LISTED RECORDS
* Start *

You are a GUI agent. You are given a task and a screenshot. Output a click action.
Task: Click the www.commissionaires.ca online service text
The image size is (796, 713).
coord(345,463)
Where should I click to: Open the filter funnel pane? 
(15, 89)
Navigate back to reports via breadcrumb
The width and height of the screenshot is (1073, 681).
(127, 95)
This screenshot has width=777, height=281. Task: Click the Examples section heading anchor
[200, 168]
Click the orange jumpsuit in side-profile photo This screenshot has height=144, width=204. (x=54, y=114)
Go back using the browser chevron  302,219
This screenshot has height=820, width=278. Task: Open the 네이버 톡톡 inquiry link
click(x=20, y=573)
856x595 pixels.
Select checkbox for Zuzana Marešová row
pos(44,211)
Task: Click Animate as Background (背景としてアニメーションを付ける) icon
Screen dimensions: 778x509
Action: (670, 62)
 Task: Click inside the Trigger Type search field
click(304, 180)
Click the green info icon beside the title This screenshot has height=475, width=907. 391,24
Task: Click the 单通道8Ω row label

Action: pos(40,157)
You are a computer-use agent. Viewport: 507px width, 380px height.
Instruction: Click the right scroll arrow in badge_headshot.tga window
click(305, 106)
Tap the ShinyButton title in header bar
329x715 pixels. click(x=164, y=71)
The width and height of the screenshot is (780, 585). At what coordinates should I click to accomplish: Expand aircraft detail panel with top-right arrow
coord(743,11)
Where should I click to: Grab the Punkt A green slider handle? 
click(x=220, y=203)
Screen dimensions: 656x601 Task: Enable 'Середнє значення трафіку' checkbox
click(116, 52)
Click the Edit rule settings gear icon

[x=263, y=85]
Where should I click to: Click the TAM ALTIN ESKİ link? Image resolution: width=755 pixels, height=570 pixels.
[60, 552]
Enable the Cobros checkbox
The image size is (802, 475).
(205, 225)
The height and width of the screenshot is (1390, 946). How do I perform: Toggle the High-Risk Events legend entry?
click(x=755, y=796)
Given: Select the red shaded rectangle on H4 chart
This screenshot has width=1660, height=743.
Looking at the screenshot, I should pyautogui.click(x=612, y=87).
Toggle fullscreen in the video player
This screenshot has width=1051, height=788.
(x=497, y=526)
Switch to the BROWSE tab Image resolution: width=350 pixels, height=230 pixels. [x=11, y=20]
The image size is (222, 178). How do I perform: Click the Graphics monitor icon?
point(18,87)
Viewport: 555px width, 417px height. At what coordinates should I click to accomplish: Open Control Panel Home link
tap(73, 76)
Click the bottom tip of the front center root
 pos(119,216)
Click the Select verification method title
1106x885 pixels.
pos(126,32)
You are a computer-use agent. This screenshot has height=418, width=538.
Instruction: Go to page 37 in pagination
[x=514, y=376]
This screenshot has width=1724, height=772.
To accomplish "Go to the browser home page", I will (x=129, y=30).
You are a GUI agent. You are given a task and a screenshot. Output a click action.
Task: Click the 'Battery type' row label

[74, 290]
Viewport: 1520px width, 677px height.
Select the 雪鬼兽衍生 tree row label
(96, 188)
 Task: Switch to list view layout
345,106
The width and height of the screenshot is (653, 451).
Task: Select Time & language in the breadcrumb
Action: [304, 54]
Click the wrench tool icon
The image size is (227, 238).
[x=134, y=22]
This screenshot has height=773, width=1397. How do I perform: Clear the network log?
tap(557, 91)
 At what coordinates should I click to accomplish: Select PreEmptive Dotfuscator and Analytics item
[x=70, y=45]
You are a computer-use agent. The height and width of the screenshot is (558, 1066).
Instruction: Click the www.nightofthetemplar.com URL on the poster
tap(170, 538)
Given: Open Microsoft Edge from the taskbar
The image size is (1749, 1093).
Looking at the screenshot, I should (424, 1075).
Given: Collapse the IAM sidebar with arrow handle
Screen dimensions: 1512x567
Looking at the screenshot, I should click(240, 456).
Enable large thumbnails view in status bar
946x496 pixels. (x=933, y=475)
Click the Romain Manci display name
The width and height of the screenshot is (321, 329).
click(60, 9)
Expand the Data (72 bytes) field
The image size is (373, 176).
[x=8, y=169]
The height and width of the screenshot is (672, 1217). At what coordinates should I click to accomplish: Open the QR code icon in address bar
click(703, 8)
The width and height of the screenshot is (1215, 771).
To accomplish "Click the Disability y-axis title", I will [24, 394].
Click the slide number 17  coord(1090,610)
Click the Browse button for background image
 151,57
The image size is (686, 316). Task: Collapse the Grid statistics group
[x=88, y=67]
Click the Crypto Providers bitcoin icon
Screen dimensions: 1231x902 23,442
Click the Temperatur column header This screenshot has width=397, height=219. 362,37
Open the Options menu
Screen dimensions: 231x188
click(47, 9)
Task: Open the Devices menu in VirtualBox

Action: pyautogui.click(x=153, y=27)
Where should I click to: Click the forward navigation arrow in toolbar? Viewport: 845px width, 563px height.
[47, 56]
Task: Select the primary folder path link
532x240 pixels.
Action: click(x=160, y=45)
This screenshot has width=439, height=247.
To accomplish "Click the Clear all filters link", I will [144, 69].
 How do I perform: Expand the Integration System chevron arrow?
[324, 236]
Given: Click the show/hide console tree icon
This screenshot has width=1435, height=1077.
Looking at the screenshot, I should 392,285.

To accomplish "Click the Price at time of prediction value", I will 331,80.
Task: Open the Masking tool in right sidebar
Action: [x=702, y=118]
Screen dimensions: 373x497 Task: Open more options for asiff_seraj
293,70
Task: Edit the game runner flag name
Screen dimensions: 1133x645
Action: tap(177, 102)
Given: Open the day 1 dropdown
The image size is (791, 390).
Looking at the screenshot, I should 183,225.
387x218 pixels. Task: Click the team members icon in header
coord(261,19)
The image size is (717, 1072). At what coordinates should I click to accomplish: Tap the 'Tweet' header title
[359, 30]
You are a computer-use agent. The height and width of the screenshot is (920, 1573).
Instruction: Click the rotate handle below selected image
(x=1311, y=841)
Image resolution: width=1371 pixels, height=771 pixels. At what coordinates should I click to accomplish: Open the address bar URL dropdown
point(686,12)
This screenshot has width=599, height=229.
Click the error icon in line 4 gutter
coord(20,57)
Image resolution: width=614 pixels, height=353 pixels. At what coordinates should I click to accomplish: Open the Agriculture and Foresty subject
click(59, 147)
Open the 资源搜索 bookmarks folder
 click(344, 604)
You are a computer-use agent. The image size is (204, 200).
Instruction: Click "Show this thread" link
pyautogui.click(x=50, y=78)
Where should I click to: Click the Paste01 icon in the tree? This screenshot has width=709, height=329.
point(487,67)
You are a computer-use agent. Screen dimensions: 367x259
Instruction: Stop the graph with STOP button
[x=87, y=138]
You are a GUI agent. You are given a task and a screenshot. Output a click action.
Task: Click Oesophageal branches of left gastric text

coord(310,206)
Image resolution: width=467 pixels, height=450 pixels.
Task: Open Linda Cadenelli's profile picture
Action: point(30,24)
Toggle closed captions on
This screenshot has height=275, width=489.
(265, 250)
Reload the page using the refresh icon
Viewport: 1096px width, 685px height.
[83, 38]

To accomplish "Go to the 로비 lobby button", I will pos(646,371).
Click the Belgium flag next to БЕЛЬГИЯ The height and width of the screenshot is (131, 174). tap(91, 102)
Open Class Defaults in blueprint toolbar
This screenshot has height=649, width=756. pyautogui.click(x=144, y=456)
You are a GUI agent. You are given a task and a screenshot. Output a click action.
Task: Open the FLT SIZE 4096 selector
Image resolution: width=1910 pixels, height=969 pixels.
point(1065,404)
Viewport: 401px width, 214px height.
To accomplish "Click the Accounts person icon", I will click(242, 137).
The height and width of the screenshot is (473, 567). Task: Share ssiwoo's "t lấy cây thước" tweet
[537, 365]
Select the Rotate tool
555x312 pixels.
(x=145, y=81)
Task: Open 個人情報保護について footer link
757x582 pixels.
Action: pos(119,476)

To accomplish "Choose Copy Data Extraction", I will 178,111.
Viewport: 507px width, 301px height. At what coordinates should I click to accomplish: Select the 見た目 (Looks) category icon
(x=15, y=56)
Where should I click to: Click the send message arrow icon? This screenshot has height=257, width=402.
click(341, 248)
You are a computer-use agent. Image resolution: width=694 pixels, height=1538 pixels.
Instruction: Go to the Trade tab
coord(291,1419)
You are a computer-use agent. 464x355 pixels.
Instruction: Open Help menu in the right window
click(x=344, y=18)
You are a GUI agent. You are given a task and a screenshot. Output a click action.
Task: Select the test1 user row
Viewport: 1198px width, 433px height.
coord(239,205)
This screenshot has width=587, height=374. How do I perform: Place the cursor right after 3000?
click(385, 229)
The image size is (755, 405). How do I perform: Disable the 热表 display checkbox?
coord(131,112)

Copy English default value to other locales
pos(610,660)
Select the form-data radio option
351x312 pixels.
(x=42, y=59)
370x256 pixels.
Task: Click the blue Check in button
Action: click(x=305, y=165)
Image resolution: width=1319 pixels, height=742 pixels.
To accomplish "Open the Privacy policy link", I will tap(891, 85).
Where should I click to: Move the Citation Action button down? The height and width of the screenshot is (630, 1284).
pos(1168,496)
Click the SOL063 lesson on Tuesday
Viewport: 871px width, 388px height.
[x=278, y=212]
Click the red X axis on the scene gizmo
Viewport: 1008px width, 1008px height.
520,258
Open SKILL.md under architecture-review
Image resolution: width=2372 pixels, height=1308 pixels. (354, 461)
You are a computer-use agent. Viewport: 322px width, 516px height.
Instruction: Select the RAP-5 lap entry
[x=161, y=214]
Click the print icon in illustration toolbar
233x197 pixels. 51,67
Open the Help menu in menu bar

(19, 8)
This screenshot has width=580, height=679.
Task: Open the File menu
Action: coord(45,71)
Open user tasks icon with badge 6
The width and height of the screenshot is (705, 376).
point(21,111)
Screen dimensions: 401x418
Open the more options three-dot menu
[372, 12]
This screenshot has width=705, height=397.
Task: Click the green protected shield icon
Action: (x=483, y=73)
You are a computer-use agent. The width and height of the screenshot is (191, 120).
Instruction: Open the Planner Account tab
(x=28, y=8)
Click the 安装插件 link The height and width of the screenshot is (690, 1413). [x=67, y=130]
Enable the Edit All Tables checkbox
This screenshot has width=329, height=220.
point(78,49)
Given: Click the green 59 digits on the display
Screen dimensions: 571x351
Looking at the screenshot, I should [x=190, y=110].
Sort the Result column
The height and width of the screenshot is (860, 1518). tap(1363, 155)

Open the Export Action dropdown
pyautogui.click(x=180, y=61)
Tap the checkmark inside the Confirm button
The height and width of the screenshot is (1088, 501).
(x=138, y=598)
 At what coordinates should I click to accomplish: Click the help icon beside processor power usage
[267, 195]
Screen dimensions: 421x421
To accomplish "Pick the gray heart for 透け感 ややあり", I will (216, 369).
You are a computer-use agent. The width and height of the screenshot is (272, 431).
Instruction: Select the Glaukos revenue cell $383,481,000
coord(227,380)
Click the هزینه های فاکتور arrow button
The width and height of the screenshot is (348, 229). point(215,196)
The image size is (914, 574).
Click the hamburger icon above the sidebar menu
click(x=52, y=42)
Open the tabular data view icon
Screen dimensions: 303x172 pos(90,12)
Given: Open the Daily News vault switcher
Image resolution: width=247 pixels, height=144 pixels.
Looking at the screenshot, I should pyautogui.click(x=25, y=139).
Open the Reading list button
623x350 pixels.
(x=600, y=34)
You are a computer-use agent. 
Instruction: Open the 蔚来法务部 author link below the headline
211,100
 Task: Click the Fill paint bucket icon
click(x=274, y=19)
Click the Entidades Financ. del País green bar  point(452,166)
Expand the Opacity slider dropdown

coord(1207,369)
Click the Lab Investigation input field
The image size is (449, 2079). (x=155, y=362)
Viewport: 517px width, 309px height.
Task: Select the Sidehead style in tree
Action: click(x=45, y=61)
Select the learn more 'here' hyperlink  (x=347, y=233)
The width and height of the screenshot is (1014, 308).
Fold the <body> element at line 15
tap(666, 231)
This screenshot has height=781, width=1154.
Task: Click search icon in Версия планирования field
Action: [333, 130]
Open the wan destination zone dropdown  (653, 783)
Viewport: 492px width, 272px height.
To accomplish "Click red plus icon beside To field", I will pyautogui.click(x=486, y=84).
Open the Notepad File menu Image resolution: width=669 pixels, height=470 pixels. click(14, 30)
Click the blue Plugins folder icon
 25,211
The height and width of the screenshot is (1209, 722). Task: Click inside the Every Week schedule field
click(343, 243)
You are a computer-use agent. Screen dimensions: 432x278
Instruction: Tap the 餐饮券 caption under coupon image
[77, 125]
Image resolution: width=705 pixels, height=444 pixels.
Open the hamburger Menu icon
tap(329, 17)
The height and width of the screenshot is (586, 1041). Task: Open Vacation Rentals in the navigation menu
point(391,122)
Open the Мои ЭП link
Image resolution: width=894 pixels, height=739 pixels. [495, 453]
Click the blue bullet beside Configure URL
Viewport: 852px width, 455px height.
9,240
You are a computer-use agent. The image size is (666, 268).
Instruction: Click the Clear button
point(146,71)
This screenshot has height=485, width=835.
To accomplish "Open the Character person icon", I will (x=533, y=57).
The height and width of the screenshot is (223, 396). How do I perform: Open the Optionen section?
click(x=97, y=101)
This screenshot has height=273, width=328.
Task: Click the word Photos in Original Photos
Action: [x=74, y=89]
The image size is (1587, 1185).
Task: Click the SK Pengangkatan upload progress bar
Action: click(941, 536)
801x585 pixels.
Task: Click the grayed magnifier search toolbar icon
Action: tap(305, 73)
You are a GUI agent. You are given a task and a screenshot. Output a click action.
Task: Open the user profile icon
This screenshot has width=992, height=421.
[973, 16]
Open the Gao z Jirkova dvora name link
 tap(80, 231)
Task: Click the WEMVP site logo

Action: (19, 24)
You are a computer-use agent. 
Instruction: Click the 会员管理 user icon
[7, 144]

* End *

SHORT PROBLEM
Copy the records above word for word, starting at the line that contains "Given: Open the day 1 dropdown" and ending at the line that contains "coord(261,19)".

SOLUTION FOR THIS TASK
Given: Open the day 1 dropdown
The image size is (791, 390).
Looking at the screenshot, I should 183,225.
387x218 pixels. Task: Click the team members icon in header
coord(261,19)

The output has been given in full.